----- Material for this task -----

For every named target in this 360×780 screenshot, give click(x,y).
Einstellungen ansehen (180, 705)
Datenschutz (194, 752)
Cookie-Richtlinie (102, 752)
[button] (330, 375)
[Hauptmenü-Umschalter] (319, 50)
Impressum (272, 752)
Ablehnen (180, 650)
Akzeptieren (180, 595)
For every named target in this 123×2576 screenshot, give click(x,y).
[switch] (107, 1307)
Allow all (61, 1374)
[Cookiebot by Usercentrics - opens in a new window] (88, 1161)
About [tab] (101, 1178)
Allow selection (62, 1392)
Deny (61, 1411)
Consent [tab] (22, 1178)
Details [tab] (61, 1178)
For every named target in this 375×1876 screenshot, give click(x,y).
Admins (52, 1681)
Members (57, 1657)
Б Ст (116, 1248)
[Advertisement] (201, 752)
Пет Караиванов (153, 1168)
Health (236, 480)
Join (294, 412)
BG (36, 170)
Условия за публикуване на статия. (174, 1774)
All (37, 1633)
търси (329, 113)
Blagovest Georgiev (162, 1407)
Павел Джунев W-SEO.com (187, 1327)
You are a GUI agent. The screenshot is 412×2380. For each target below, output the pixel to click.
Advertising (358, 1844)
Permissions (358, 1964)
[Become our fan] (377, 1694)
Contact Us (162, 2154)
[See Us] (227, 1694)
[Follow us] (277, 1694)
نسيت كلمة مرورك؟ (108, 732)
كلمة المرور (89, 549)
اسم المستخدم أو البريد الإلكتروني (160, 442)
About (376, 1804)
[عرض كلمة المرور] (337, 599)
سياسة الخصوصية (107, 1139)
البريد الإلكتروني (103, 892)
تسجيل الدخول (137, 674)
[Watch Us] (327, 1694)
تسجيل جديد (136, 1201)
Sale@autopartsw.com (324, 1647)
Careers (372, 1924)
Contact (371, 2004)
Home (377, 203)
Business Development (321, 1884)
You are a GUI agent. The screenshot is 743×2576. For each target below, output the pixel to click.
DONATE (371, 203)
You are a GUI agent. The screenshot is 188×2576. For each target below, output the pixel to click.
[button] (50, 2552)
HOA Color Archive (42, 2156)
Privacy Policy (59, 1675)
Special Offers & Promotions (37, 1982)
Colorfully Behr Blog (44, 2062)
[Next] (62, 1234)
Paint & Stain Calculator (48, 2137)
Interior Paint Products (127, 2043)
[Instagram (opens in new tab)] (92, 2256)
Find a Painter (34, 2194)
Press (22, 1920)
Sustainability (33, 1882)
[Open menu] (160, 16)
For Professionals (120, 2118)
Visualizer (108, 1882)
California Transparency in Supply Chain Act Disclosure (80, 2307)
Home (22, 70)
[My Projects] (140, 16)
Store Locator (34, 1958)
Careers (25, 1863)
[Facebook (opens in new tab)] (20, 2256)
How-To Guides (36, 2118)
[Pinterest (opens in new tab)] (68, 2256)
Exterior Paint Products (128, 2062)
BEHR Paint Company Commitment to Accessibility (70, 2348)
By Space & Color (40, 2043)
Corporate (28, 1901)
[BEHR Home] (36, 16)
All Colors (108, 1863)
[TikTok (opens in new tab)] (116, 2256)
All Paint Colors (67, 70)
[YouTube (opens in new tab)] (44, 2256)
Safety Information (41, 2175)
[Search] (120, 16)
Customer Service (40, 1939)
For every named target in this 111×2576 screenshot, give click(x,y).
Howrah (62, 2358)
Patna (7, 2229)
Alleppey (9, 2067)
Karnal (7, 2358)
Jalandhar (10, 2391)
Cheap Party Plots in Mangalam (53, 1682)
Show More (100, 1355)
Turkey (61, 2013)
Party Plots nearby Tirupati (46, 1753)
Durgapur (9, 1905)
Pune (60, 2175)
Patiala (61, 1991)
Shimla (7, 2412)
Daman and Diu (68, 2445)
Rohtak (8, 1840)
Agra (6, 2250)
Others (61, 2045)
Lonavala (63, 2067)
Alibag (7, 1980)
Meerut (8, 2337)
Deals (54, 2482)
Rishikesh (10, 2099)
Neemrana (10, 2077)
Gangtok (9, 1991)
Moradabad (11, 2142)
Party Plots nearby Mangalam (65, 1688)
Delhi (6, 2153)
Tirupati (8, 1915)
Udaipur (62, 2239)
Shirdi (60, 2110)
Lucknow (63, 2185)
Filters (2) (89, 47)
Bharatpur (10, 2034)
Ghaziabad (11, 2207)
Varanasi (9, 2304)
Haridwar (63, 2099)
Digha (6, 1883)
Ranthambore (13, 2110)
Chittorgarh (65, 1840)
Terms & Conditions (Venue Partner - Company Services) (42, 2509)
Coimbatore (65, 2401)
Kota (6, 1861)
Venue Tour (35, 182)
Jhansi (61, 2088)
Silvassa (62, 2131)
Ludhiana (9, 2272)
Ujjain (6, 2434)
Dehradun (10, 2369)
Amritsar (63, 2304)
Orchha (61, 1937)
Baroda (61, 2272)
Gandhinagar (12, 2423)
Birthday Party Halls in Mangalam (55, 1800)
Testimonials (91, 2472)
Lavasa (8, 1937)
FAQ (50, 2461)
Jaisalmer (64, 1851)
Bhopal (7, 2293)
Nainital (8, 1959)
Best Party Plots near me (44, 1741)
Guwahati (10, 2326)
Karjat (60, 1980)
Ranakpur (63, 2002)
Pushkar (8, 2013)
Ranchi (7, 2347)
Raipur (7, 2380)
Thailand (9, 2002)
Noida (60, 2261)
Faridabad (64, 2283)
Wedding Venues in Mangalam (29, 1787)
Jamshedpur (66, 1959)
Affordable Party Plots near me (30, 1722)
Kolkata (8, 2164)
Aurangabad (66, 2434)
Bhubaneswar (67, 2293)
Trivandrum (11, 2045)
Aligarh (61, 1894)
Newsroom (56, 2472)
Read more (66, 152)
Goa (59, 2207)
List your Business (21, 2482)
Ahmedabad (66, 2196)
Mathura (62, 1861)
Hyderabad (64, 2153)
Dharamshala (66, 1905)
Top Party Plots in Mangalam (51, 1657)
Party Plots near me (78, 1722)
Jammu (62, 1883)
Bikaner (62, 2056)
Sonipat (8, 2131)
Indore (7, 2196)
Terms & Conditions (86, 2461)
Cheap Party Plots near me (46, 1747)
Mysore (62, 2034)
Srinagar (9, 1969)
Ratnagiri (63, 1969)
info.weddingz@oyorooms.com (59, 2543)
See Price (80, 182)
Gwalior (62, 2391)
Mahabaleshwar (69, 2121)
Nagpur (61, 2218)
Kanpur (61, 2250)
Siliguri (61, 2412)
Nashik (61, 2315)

-----

Problem details:
Go through the material and report each line that holds the string "every".

Response area:
For every named target in this 360×780 screenshot, give click(x,y).
For every named target in this 123×2576 screenshot, give click(x,y).
For every named target in this 375×1876 screenshot, give click(x,y).
For every named target in this 111×2576 screenshot, give click(x,y).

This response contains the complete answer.